Still, tech is intrinsic in compiling the Mrs Wordsmith sets. “Our experts at Cambridge University use data science and machine learning to mine the English language, to find the words that children need to know,” explained Sofia. “At the last count we had analysed something like 90+ million sentences, and over 10 billion words. It’s an ongoing process of understanding how language is used across texts in various age groups.” The company is also “in the process of developing an app which will offer a completely new experience for learners and teachers, while working alongside our paper product.”
That “new experience for learners and teachers” serves as a neat descriptor of the pedagogic road ahead. “Imagine what the teacher in 20 years looks like,” said Junaid. “They’ll have grown up in the era of smart technology and be used to having customised experiences. A lot of the inertia we’re currently seeing [in embracing e-learning] is going to dissipate.
“The role of a lecturer is going to be outsourced to a computer, leaving the teacher to be more of a facilitator. Some educators don’t like hearing that term, feel it undermines their role in the classroom, but the most challenging and profound thing you can do is facilitate students’ learning; encouraging them to create knowledge for themselves, construct their own understanding. You’re having to develop a delicate craft of understanding what guidance or instruction to provide. The problem with lecturing is you’re force-feeding knowledge, and that’s very difficult to retain. If students are empowered to derive knowledge for themselves, explore concepts as part of a world they’ve created in their own minds, that’s something they’re far more likely to be motivated by.”

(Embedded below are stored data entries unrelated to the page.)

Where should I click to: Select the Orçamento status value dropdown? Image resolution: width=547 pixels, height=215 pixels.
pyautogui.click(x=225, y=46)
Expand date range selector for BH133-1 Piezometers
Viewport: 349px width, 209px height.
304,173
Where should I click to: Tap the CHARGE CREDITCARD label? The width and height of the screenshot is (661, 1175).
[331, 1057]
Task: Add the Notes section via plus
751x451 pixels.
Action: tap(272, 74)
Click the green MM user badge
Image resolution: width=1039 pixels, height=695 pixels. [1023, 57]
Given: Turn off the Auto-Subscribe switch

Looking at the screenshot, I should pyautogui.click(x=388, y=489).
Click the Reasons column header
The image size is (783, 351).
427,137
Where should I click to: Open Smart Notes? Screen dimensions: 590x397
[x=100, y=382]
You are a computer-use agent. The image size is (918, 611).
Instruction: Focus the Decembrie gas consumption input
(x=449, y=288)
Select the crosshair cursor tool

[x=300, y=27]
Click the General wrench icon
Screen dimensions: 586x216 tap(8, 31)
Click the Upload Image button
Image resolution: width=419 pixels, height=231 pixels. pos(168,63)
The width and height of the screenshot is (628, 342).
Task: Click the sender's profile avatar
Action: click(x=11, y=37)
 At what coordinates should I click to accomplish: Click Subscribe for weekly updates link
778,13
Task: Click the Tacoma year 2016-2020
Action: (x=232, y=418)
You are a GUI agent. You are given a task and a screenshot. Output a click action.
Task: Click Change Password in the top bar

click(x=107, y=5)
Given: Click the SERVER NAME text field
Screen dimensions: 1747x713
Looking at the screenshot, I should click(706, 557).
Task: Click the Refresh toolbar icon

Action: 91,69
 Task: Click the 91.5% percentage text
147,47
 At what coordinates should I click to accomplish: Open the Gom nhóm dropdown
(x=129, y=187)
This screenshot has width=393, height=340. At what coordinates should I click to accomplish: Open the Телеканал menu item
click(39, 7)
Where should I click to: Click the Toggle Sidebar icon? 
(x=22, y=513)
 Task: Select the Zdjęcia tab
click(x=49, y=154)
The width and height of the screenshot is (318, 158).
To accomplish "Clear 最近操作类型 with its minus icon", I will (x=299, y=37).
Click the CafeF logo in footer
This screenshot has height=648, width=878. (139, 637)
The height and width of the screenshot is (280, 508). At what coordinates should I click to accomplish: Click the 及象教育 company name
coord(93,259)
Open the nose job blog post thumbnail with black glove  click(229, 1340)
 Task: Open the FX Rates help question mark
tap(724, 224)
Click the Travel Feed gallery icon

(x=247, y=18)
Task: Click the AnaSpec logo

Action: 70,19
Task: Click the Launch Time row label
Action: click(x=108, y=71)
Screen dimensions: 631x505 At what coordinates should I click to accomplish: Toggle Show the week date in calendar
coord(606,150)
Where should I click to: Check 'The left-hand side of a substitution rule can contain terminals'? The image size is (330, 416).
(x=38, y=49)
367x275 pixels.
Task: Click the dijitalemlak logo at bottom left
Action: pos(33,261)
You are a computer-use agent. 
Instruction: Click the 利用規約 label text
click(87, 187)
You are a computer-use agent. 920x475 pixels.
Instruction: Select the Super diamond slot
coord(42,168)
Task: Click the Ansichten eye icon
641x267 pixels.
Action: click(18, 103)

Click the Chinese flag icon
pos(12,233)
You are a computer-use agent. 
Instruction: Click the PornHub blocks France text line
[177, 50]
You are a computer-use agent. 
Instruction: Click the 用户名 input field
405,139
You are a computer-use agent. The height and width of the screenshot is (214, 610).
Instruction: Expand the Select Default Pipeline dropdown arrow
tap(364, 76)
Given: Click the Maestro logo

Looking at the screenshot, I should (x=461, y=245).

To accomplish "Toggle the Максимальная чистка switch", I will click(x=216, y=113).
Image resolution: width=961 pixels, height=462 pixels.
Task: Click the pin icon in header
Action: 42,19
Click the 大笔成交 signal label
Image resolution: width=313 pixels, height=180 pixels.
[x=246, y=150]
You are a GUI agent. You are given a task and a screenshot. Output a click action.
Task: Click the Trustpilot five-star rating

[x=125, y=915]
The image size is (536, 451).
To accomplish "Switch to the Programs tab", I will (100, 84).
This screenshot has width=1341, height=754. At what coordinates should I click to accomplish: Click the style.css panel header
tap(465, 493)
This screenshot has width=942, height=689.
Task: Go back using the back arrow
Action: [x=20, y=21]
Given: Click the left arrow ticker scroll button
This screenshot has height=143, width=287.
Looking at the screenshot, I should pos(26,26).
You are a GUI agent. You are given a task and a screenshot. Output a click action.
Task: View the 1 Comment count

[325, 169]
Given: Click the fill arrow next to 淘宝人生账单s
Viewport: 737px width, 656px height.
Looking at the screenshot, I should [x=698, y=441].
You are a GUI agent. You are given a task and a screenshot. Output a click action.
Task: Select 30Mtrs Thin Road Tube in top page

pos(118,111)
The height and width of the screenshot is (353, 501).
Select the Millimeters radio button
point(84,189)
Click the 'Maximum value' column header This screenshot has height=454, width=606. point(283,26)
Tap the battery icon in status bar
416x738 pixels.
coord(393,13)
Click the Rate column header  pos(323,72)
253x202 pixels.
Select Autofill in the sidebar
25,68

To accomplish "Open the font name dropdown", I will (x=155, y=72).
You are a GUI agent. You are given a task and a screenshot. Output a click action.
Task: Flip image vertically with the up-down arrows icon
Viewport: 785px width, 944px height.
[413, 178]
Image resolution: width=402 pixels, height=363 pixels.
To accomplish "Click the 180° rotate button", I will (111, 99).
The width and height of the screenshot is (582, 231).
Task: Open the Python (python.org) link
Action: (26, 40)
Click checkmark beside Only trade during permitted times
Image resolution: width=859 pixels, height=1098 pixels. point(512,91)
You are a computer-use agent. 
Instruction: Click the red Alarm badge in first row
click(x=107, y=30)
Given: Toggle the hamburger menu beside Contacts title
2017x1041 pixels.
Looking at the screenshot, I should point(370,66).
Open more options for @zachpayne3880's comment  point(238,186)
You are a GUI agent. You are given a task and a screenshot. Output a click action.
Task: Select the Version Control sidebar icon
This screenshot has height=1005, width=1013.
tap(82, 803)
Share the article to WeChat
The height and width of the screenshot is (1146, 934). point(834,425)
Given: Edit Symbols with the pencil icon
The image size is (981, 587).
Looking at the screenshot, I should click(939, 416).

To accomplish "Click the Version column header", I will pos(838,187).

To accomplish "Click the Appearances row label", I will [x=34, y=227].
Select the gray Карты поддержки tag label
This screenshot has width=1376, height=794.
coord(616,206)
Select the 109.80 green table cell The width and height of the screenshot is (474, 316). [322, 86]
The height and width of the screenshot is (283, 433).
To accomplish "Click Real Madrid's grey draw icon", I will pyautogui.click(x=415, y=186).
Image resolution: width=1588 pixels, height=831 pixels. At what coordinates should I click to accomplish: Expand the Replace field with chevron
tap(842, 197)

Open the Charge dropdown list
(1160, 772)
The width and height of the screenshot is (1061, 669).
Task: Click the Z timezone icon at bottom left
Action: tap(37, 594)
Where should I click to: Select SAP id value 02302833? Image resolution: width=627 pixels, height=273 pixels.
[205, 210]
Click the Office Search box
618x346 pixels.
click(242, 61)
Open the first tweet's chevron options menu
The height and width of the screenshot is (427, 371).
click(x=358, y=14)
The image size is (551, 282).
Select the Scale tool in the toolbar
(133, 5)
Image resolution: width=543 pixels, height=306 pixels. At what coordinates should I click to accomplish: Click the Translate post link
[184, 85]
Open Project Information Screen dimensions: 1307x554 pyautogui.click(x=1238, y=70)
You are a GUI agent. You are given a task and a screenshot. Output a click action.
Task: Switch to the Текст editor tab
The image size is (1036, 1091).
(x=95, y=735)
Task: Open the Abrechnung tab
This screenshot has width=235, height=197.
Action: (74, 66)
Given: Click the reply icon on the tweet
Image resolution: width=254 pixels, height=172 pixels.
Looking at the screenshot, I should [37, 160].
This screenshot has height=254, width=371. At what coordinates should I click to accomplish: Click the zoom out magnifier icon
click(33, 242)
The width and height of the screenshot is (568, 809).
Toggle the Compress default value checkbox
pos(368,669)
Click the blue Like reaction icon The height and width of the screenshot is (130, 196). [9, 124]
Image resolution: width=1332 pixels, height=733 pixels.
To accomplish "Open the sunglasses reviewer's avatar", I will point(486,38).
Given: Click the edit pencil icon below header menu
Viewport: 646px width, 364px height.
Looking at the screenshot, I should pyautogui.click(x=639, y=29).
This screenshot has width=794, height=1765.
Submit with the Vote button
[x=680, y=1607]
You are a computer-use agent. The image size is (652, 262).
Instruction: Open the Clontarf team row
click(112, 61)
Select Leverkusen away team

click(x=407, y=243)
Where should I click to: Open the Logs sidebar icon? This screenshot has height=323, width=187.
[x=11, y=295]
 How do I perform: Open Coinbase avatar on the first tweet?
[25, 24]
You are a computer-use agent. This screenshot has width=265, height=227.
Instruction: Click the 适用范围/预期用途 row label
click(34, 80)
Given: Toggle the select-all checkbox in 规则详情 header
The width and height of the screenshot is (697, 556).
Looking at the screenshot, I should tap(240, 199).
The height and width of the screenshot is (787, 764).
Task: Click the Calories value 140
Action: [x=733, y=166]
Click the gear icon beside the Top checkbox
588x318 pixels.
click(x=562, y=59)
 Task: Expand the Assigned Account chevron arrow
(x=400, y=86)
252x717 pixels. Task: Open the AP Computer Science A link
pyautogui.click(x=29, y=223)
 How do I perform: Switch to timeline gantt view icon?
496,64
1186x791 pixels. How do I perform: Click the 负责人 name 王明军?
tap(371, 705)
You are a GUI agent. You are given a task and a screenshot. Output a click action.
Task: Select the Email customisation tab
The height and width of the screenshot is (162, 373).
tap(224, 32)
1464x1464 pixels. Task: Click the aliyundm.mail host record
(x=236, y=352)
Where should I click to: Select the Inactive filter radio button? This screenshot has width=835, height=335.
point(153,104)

Jonny Finch, Product Manager of video creation software experts VideoScribe, also recognises a rise in independent learning. “We attended Bett this year,” he says, “and the main theme of all the new technologies we saw, from VR software to coding tools, was student-led learning and creation; technology that enables students to collaborate and communicate their ideas and software that encourages them to explore and question the changing world around them.”
The changing world shouldn’t scare teachers, says Fiona, even if some of the tech turns out not to be quite as intuitive as its makers would like to think. “Sometimes it’s good for the children to see if you’re finding something a bit tricky. You can problem-solve with them, and it’s good for them to see we’re fallible. We’re not these people standing at the front pretending to know everything, because we don’t. We can work through it together.”
Ultimately, says Richard, “no one in digital learning is replacing teachers, we’re just augmenting, supplementing and enriching. The teacher is still in control and we wouldn’t want it any other way.”